La risposta dei sostenitori di questa scelta apparentemente “lessicale” è limpida: utilizziamo il termine “omofobia” con la stessa valenza utilizzata dal Parlamento europeo con la Risoluzione del 18 gennaio 2006, vale a dire
“l’omofobia può essere definita come una paura e un’avversione irrazionale nei confronti dell’omosessualità e di gay, lesbiche, bisessuali e transessuali (GLBT), basata sul pregiudizio e analoga al razzismo, alla xenofobia, all’antisemitismo e al sessismo”.
Definizione che non esclude affatto il dato patologico, a ben leggere e vedo già stuoli di avvocati invocare terapie per i propri assistiti.
Se il Parlamento italiano fa propria questa definizione di “omofobia” più vicina alla patologia che al reato non c’è da stare tranquilli. Siamo di fronte alla solita specialità dei legislatori italioti: il bluff del far finta di fare, (fare una minchia aggiungerebbe Cetto La Qualunque, ominide maggioritario che popola il Parlamento).
Infatti, quella stessa Risoluzione del parlamento Europeo citata per togliere ogni dubbio sull’accezione con cui è assunto il termine “omofobia”, quella stessa Risoluzione, dicevo, nelle premesse afferma:
“visto l’articolo 13 del trattato che istituisce la Comunità europea, che assegna alla Comunità il potere di adottare misure finalizzate alla lotta alle discriminazioni basate, tra l’altro, sull’orientamento sessuale e di promuovere il principio dell’uguaglianza”
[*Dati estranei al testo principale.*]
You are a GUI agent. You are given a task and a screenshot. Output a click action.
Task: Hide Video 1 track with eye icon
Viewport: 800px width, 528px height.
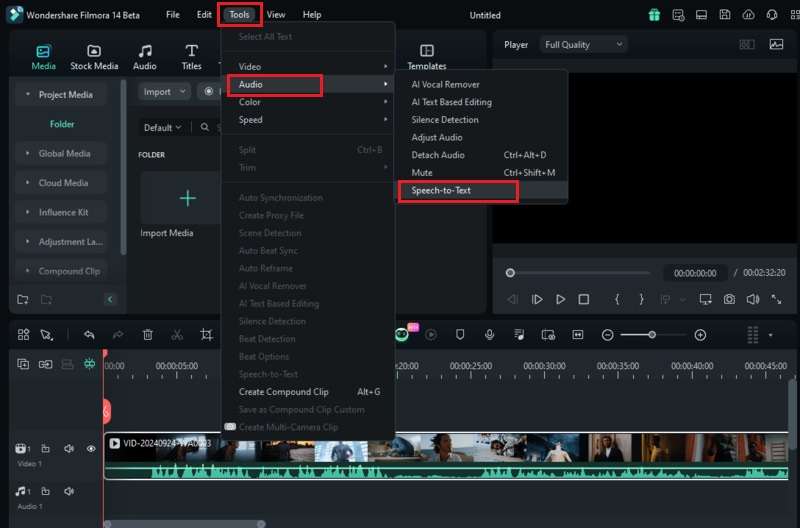tap(91, 449)
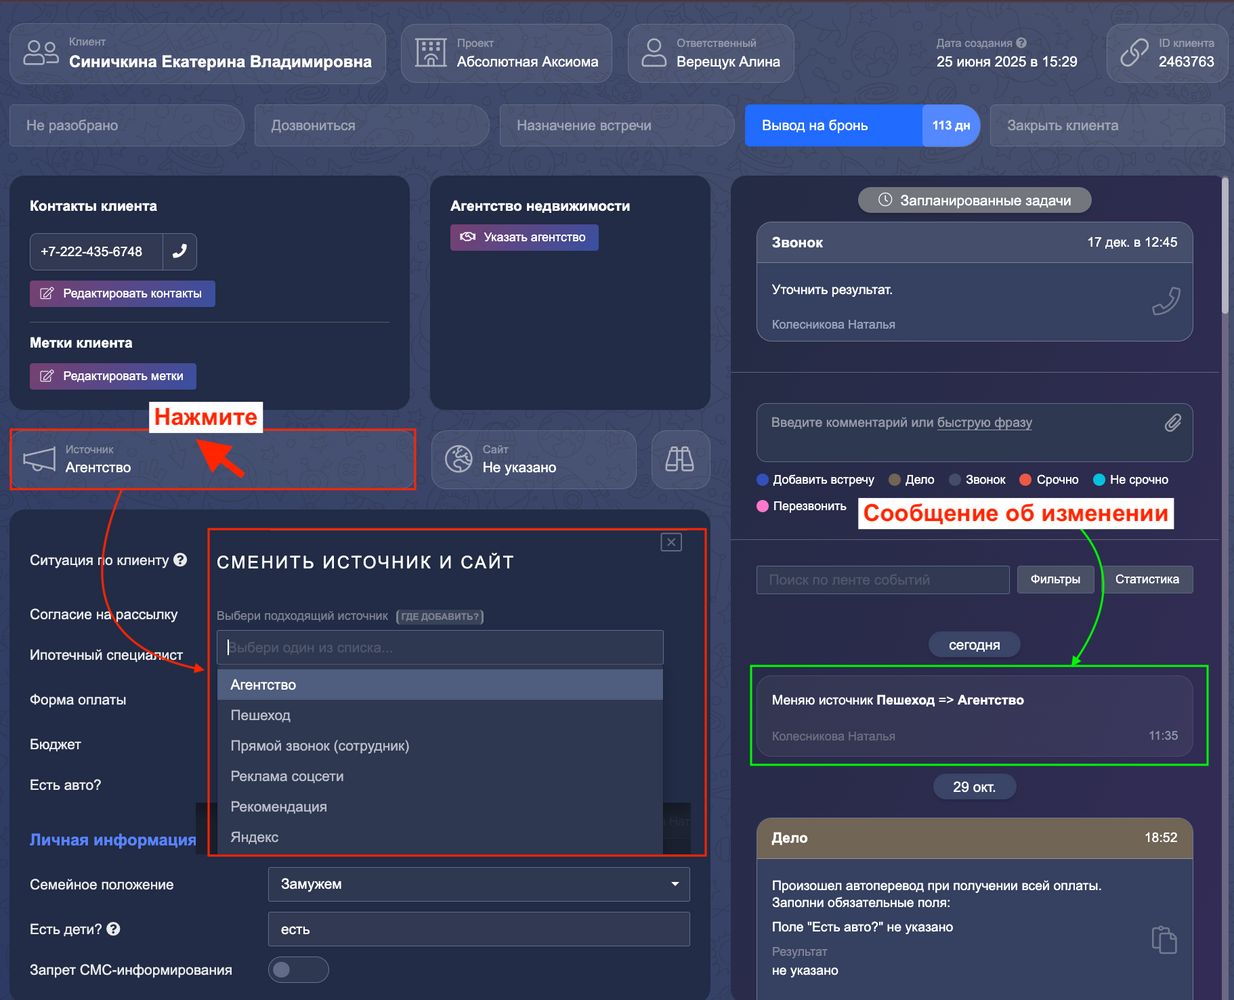Click the copy icon in Дело card
The height and width of the screenshot is (1000, 1234).
point(1164,939)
Orientamento sessuale: l’articolo 13 del Trattato che istituisce la Comunità Europea usa l’espressione “orientamento sessuale” che il nostro Parlamento ha cassato per una pregiudiziale di costituzionalità!?
Non basta. L’art. 1 del decreto legislativo n. 216 del 9 luglio 2003 recita:
“Il presente decreto reca le disposizioni relative all’attuazione della parità di trattamento fra le persone indipendentemente dalla religione, dalle convinzioni personali, dagli handicap, dall’età e dall’orientamento sessuale, per quanto concerne l’occupazione e le condizioni di lavoro…”.
Quindi, l’espressione “orientamento sessuale” è già presente nel nostro ordinamento da dieci anni!
Evidente che è stata espulsa la definizione chiara e inequivoca di “orientamento sessuale” per assecondare i pregiudizi omofobi (è corretto in questo contesto l’uso del termine?) di una parte politica.
Chiaro come il sole che questo progetto di riforma della legge Mancino ha pura valenza propagandistica.
Ancora una volta il Parlamento dei partiti gioca con i diritti dei cittadini.
Odio la parola omofobia. Non è una fobia. Non sei spaventato. Sei uno stronzo.